=== Input ===

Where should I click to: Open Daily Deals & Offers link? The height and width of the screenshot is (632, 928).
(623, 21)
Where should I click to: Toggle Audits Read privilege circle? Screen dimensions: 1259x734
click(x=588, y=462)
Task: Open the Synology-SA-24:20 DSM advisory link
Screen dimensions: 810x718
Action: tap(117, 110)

===
=== Input ===

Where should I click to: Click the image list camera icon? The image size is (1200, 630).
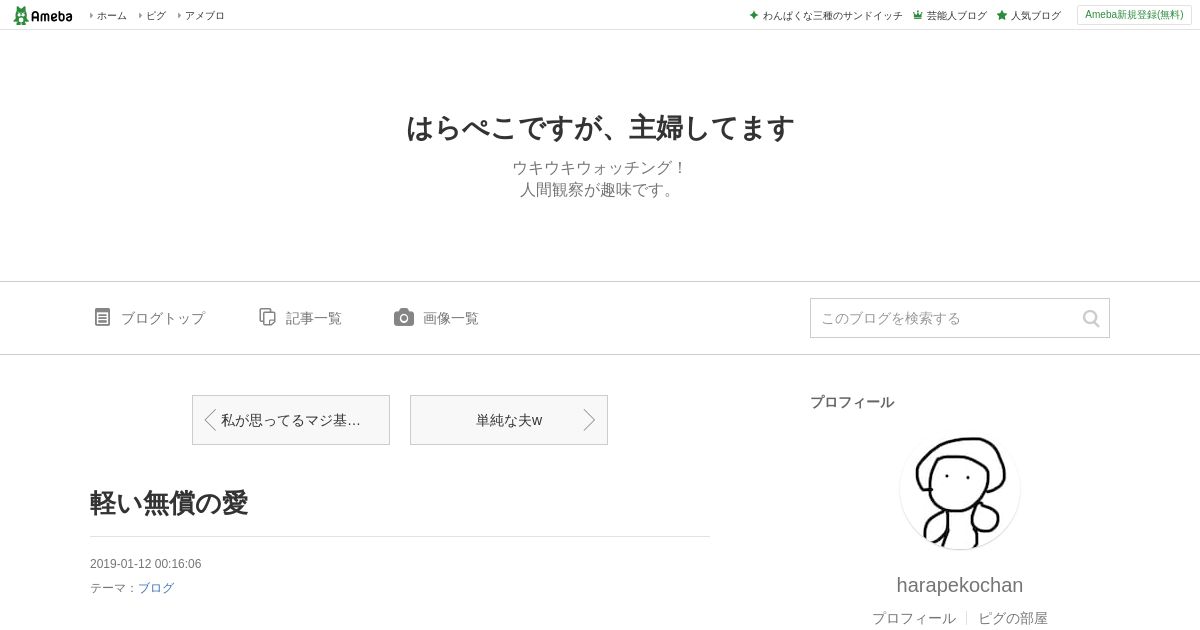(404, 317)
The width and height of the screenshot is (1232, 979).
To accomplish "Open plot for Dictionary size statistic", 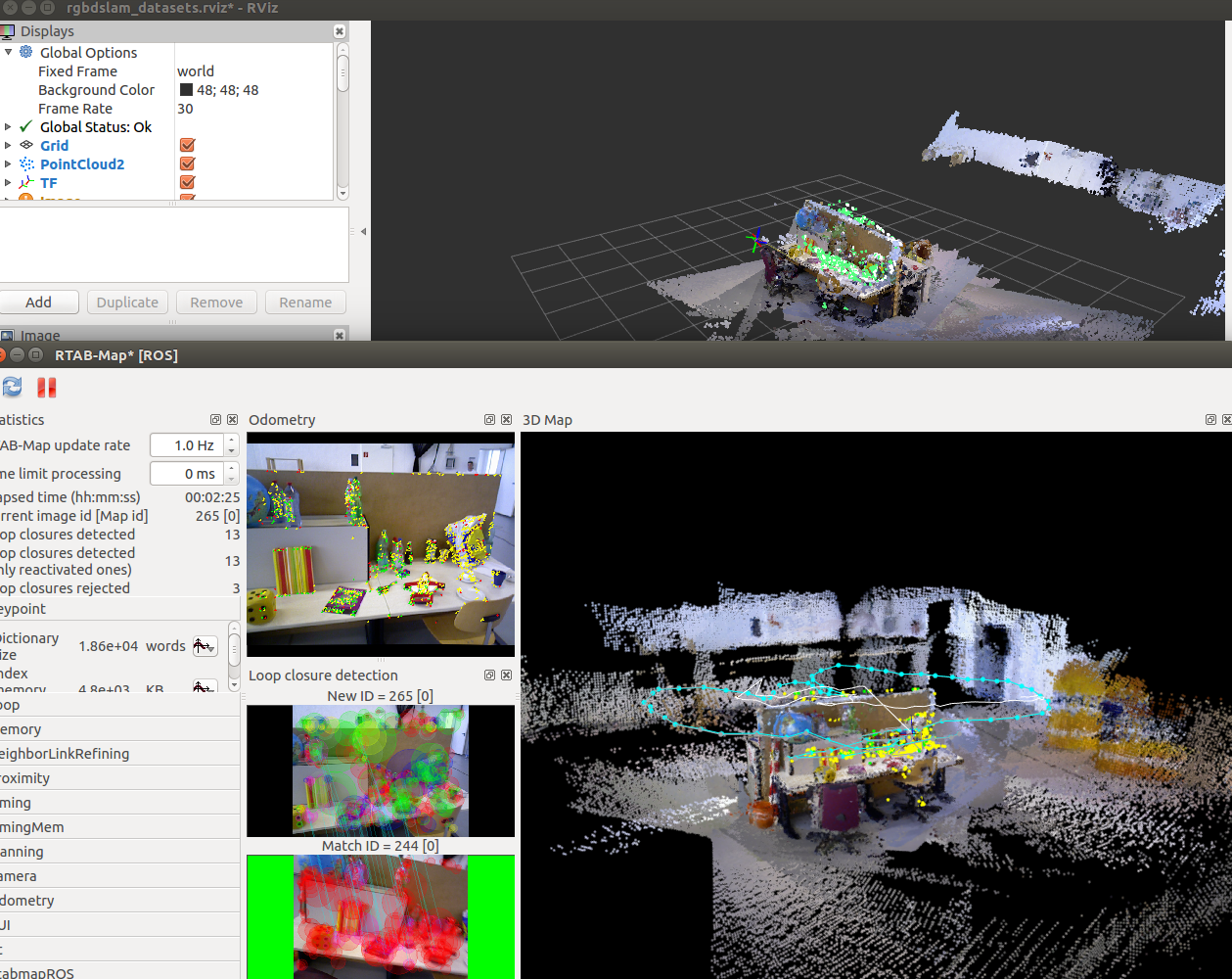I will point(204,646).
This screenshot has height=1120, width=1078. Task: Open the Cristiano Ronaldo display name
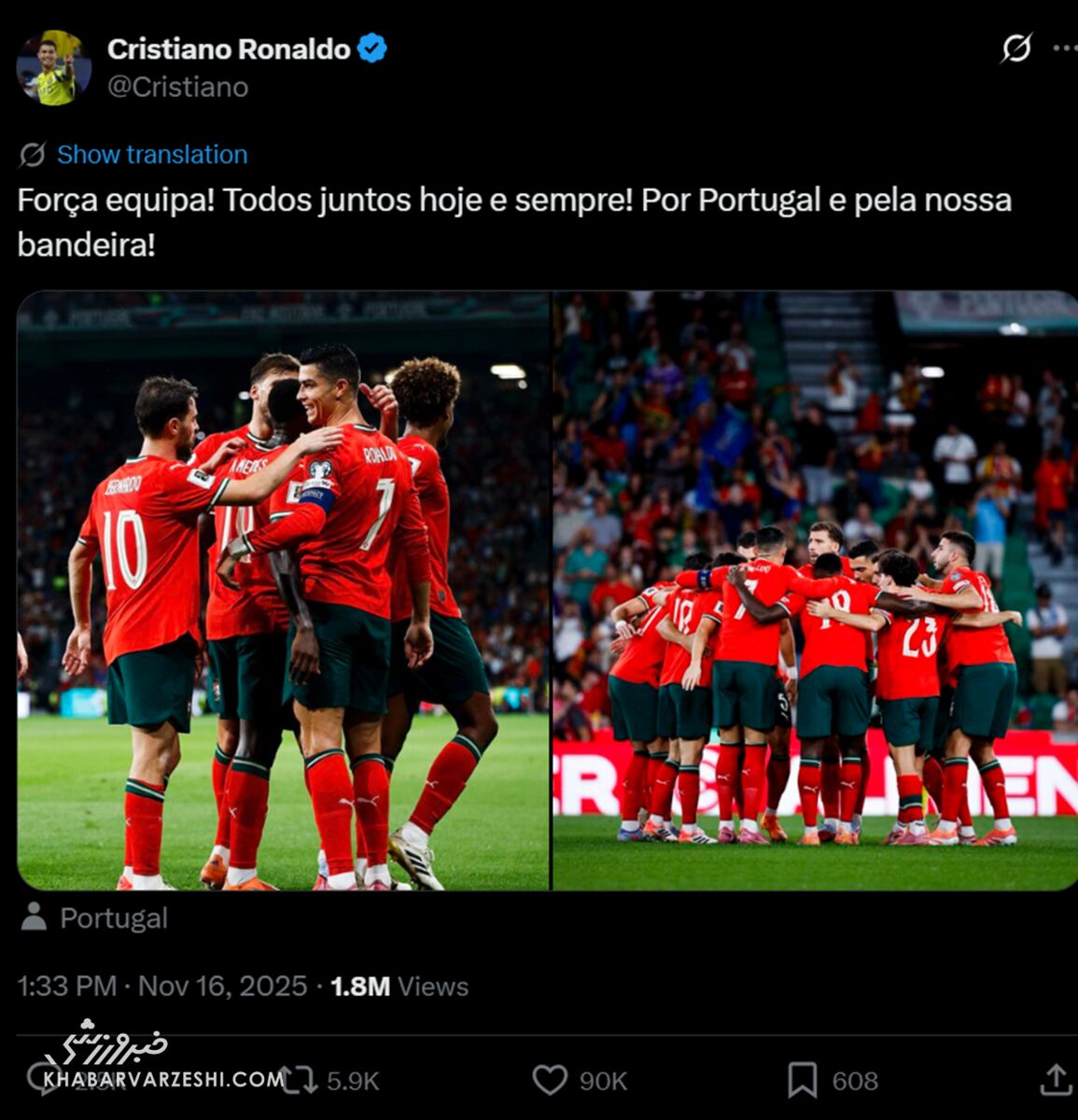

===
=== Input ===

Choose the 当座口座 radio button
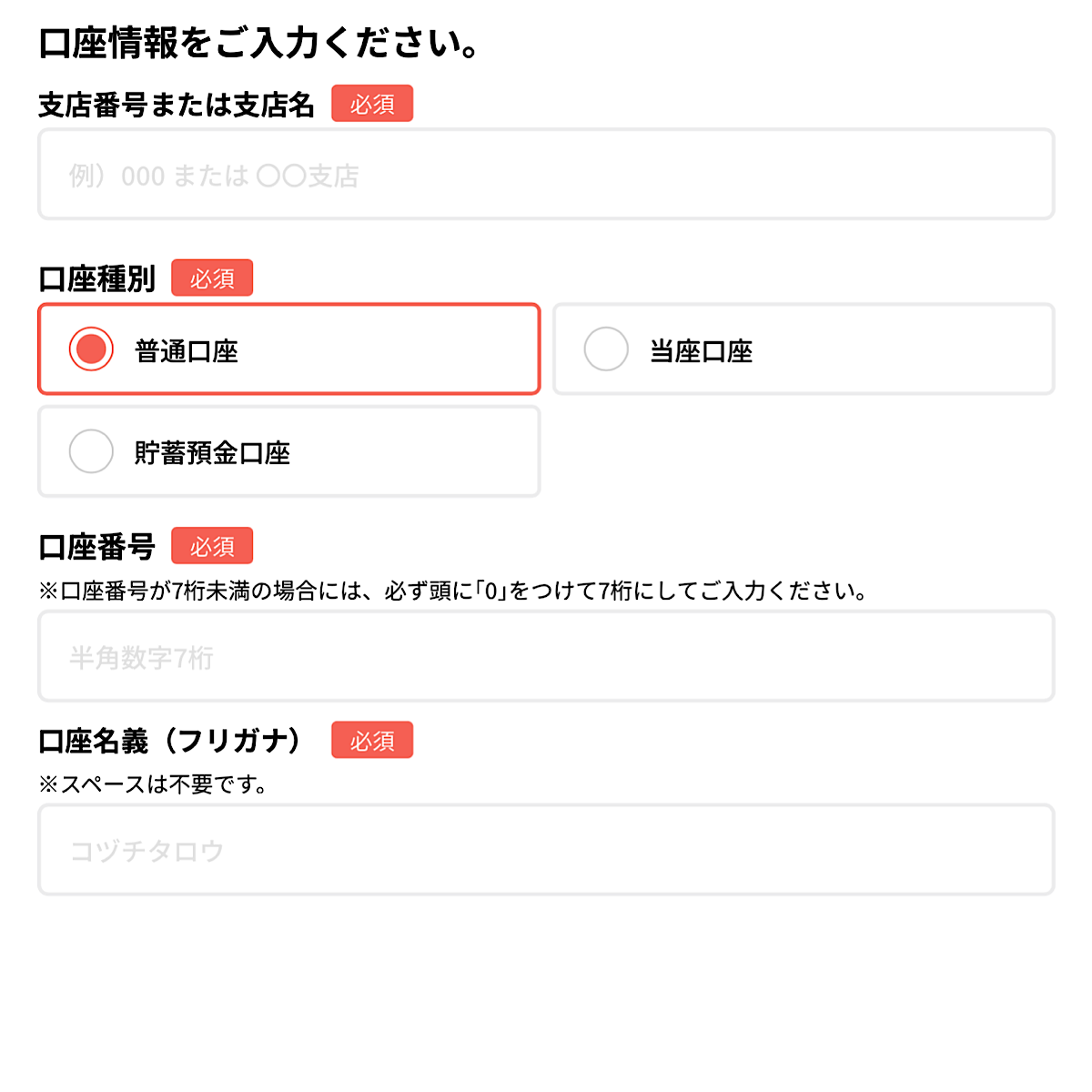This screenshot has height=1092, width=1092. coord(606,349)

===

### Problem to work on:
Filter this listing and copy only the lines holding the word "Task".

### Output of the exercise:
Task: Open the Synology-SA-24:20 DSM advisory link
This screenshot has height=1120, width=1078. Task: Open the Cristiano Ronaldo display name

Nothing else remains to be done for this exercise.